*** Study material ***
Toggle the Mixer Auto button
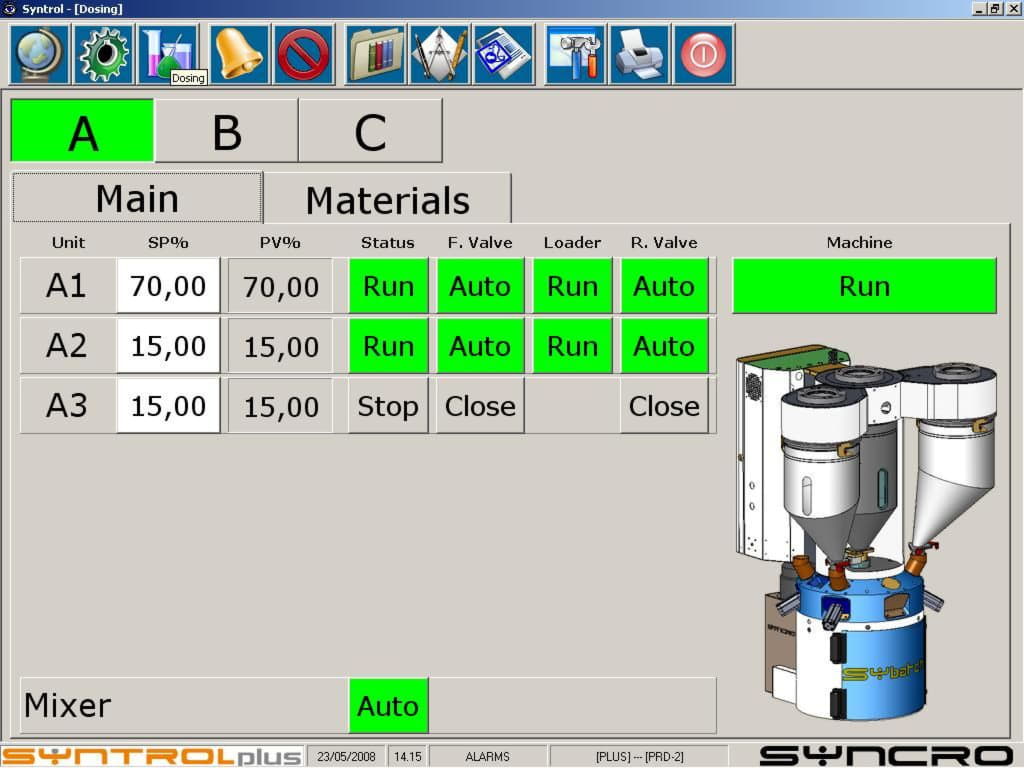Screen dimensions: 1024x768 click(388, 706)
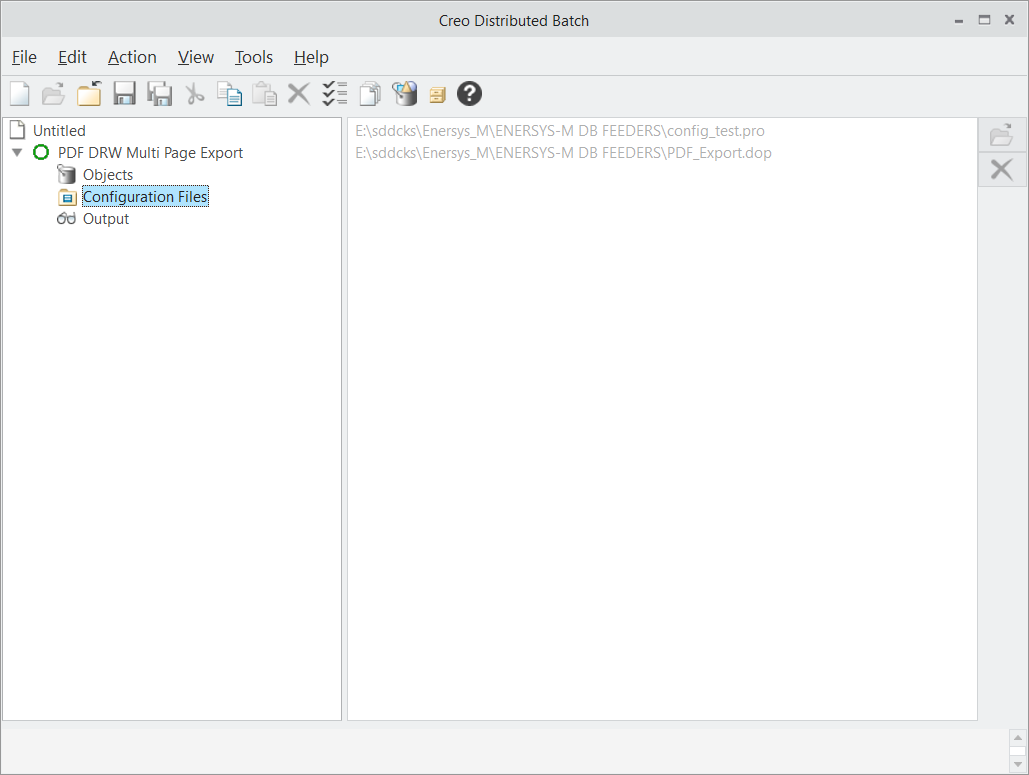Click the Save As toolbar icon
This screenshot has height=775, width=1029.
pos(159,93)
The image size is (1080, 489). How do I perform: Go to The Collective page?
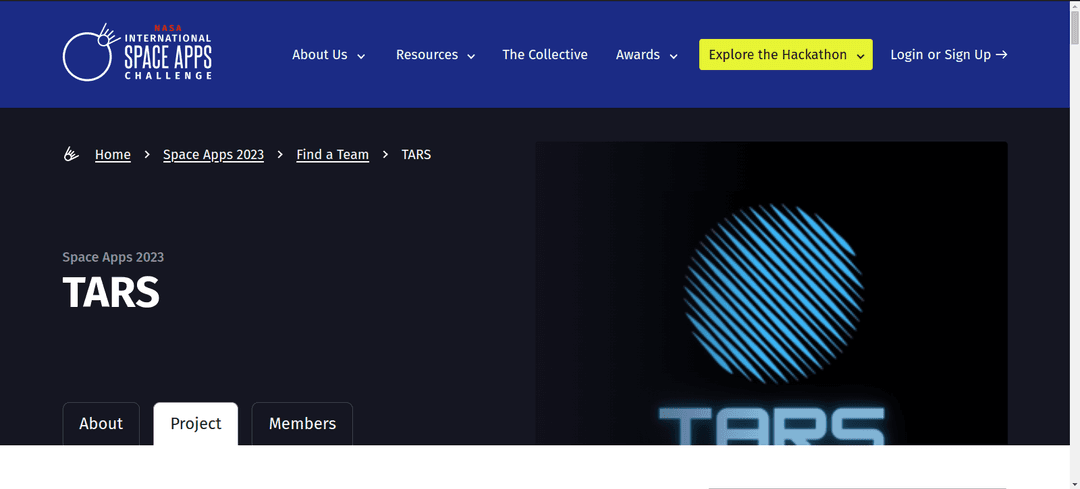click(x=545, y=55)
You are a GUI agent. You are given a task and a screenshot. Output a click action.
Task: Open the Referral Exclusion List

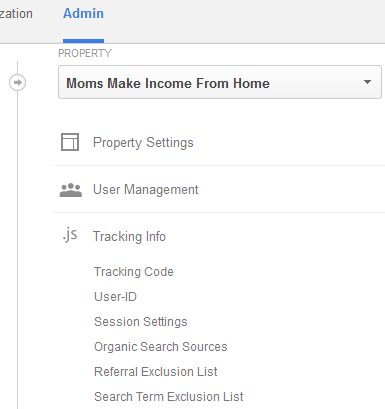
*** End of Study material ***
## Exercise directions
Where the line containing "You are a GUI" appears, begin writing out the lines word for word, and continue through the last line of the data, leaving out pictures.

## Answer for the task
You are a GUI agent. You are given a task and a screenshot. Output a click action.
Task: Open the Referral Exclusion List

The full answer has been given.